Task description → When you reach the line containing "AD-HOC MITTEILUNGEN (216, 189)" in the data below, begin returning lines exactly as written, and stop once the line containing "SONSTIGE (175, 167)" has been returned.

Records for processing →
###

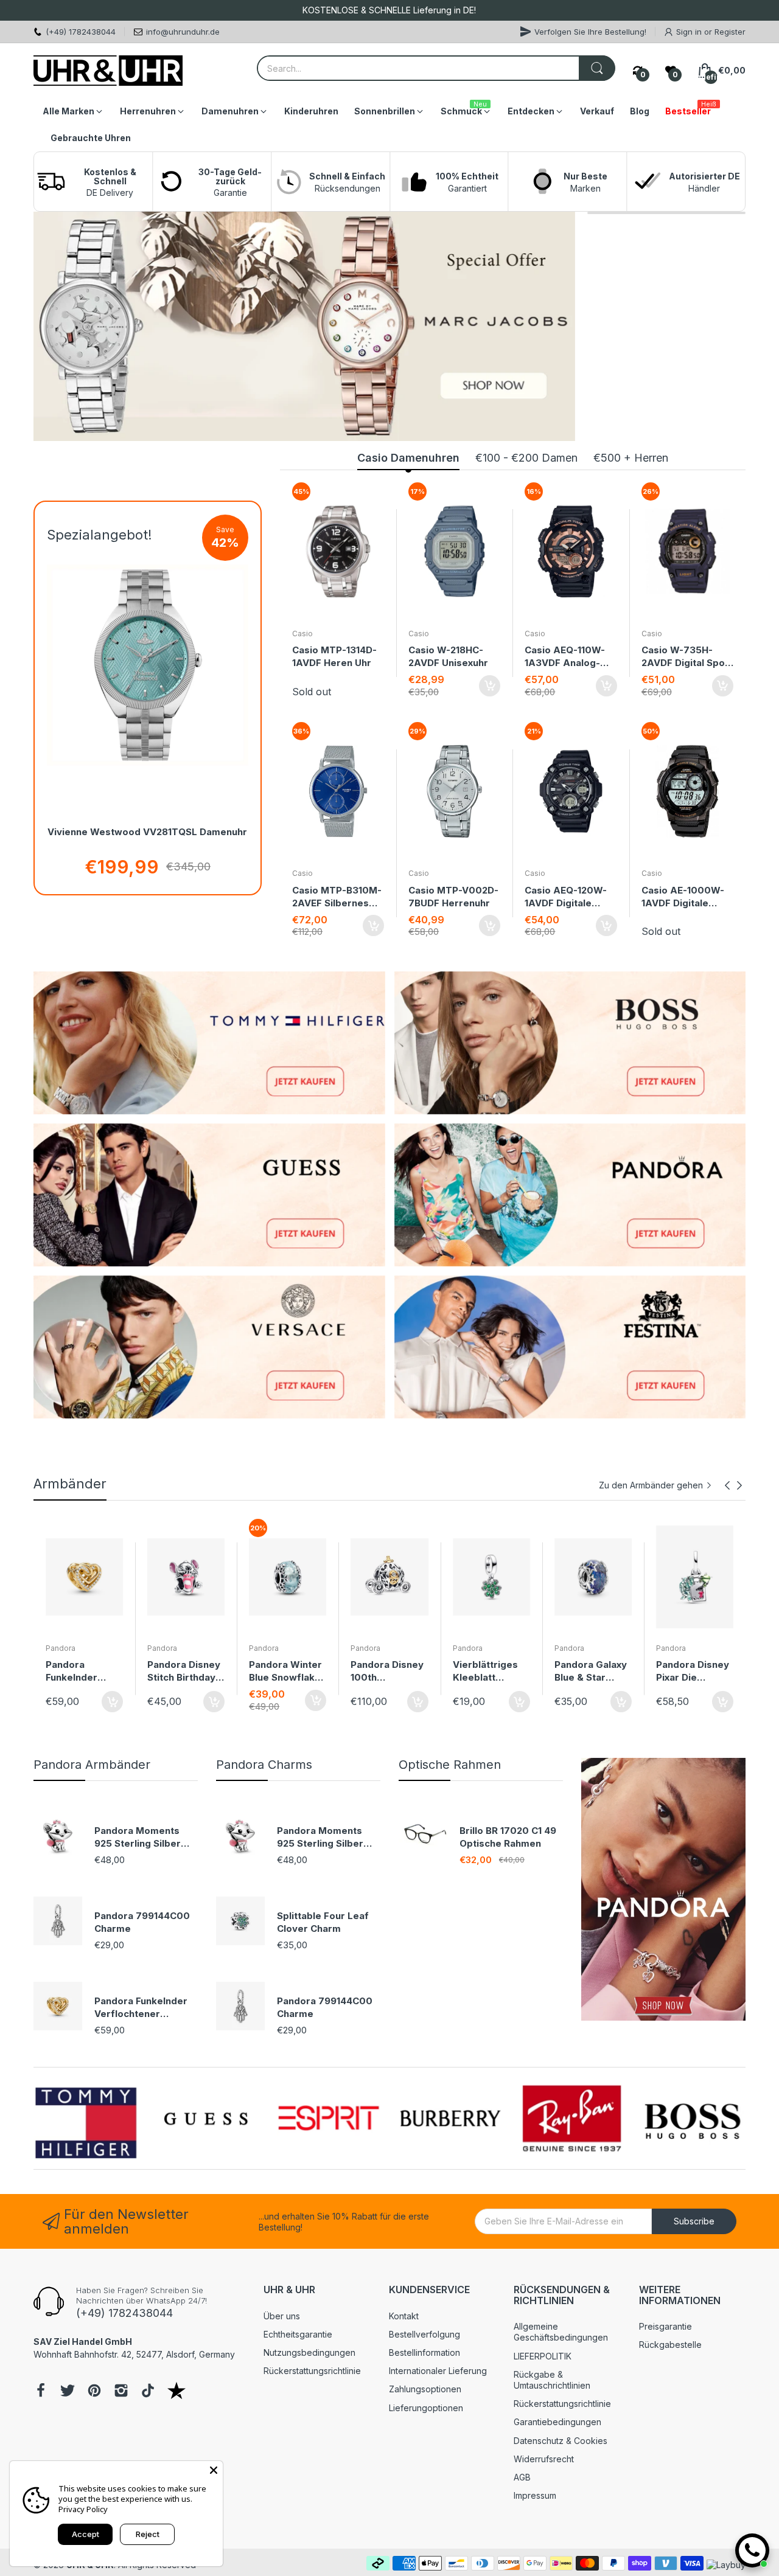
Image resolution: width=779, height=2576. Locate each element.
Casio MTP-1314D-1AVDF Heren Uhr (334, 656)
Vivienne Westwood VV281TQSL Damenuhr (147, 832)
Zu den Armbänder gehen (651, 1485)
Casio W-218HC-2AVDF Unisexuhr (448, 656)
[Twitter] (67, 2391)
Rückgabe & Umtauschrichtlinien (552, 2379)
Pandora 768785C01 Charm (683, 1671)
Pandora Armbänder (91, 1764)
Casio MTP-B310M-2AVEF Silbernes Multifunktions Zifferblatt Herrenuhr (337, 896)
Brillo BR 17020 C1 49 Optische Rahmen (507, 1837)
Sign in (690, 31)
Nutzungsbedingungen (309, 2352)
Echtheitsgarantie (298, 2334)
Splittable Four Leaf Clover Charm (323, 1922)
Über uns (282, 2316)
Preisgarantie (665, 2326)
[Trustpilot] (176, 2391)
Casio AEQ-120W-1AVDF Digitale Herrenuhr (566, 896)
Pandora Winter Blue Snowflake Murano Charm (183, 1671)
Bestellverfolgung (424, 2334)
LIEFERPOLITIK (542, 2356)
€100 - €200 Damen (526, 457)
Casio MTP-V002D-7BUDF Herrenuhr (453, 896)
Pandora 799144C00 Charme (142, 1922)
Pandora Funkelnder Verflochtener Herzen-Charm (140, 2007)
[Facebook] (40, 2391)
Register (730, 31)
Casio (302, 633)
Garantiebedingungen (557, 2422)
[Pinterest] (94, 2391)
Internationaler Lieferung (438, 2371)
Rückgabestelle (670, 2344)
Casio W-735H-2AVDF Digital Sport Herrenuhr (687, 656)
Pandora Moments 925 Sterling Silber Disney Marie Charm (141, 1837)
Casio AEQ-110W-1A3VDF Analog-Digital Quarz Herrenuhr (565, 656)
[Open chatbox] (752, 2550)
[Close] (214, 2470)
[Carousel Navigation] (733, 1485)
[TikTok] (148, 2391)
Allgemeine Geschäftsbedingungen (561, 2331)
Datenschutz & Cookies (560, 2440)
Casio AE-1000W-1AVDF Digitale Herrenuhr (682, 896)
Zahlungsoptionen (425, 2389)
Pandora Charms (264, 1764)
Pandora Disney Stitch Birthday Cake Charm (82, 1671)
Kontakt (404, 2316)
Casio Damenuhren (408, 457)
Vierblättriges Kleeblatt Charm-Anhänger (383, 1671)
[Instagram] (121, 2391)
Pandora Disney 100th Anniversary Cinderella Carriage (285, 1671)
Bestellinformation (424, 2352)
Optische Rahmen (450, 1764)
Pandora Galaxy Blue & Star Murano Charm (489, 1671)
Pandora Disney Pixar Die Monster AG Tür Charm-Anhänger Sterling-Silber (591, 1671)
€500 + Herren (630, 457)
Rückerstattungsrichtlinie (312, 2371)
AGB (522, 2477)
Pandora (60, 1648)
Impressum (535, 2495)
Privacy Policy (83, 2509)
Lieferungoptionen (426, 2408)
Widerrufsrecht (544, 2459)
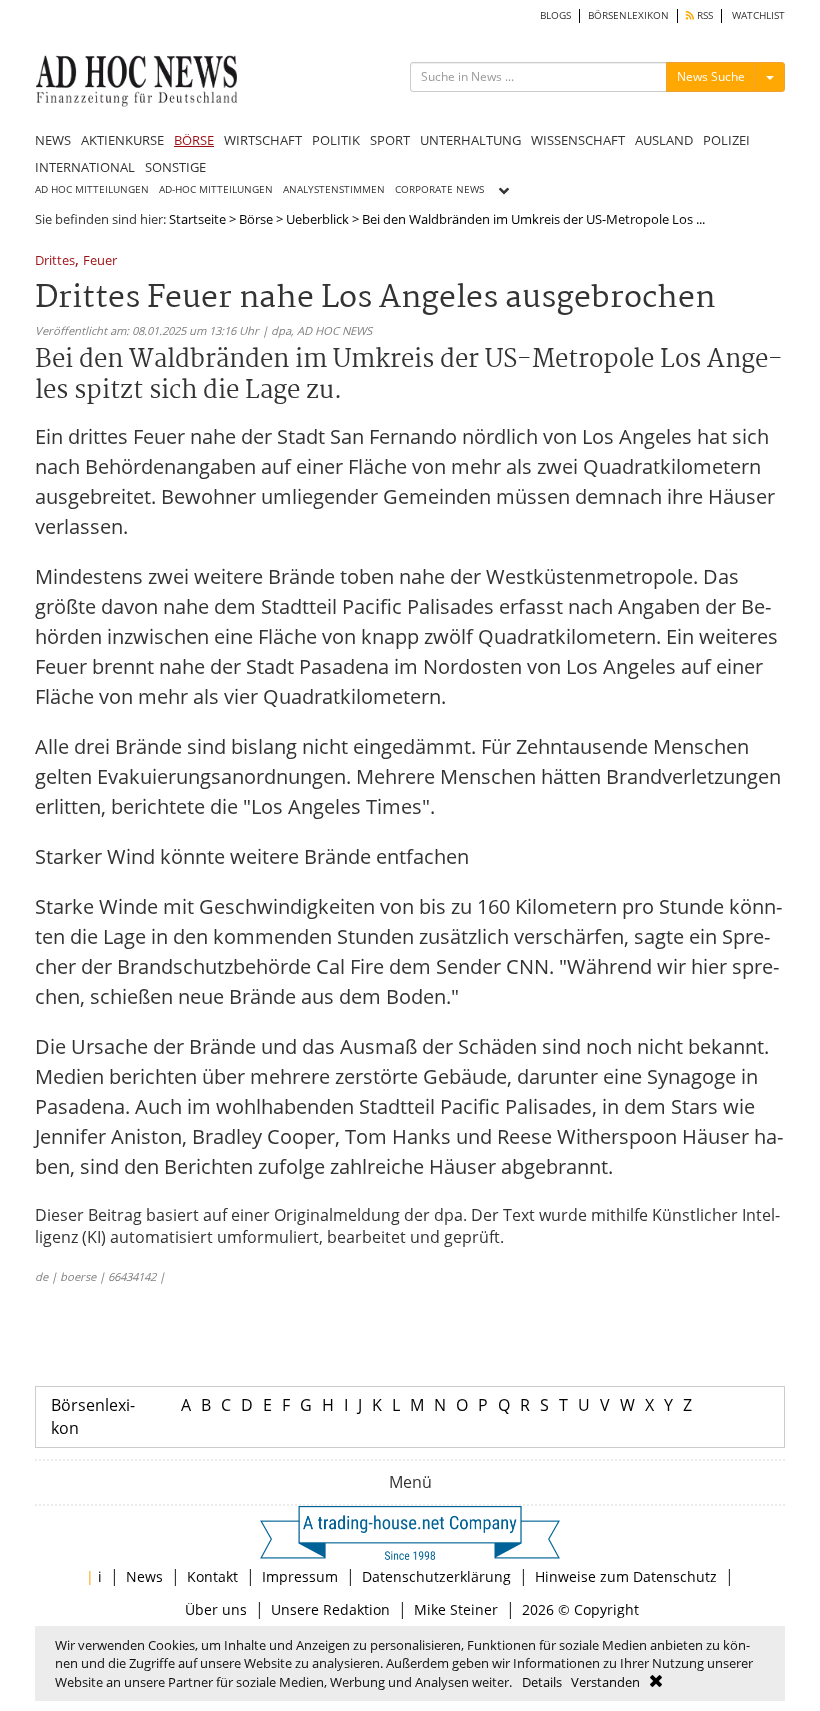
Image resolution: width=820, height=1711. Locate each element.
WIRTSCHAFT (263, 140)
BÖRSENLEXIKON (628, 15)
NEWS (53, 140)
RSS (703, 15)
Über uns (216, 1609)
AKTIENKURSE (122, 140)
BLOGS (555, 15)
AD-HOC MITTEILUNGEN (216, 189)
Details (542, 1682)
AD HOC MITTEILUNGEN (92, 189)
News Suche (711, 76)
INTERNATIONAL (85, 167)
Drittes (55, 261)
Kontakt (212, 1576)
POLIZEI (726, 140)
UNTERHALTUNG (470, 140)
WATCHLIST (758, 15)
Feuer (100, 261)
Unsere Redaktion (330, 1609)
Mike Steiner (456, 1609)
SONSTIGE (175, 167)
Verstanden (605, 1682)
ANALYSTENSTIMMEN (334, 189)
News (144, 1576)
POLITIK (336, 140)
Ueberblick (317, 219)
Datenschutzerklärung (436, 1576)
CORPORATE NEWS (439, 189)
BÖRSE (194, 140)
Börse (256, 219)
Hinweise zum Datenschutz (626, 1576)
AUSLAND (664, 140)
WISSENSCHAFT (578, 140)
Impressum (300, 1576)
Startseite (197, 219)
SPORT (390, 140)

###

Response area →
AD-HOC MITTEILUNGEN (216, 189)
Details (542, 1682)
AD HOC MITTEILUNGEN (92, 189)
News Suche (711, 76)
INTERNATIONAL (85, 167)
Drittes (55, 261)
Kontakt (212, 1576)
POLIZEI (726, 140)
UNTERHALTUNG (470, 140)
WATCHLIST (758, 15)
Feuer (100, 261)
Unsere Redaktion (330, 1609)
Mike Steiner (456, 1609)
SONSTIGE (175, 167)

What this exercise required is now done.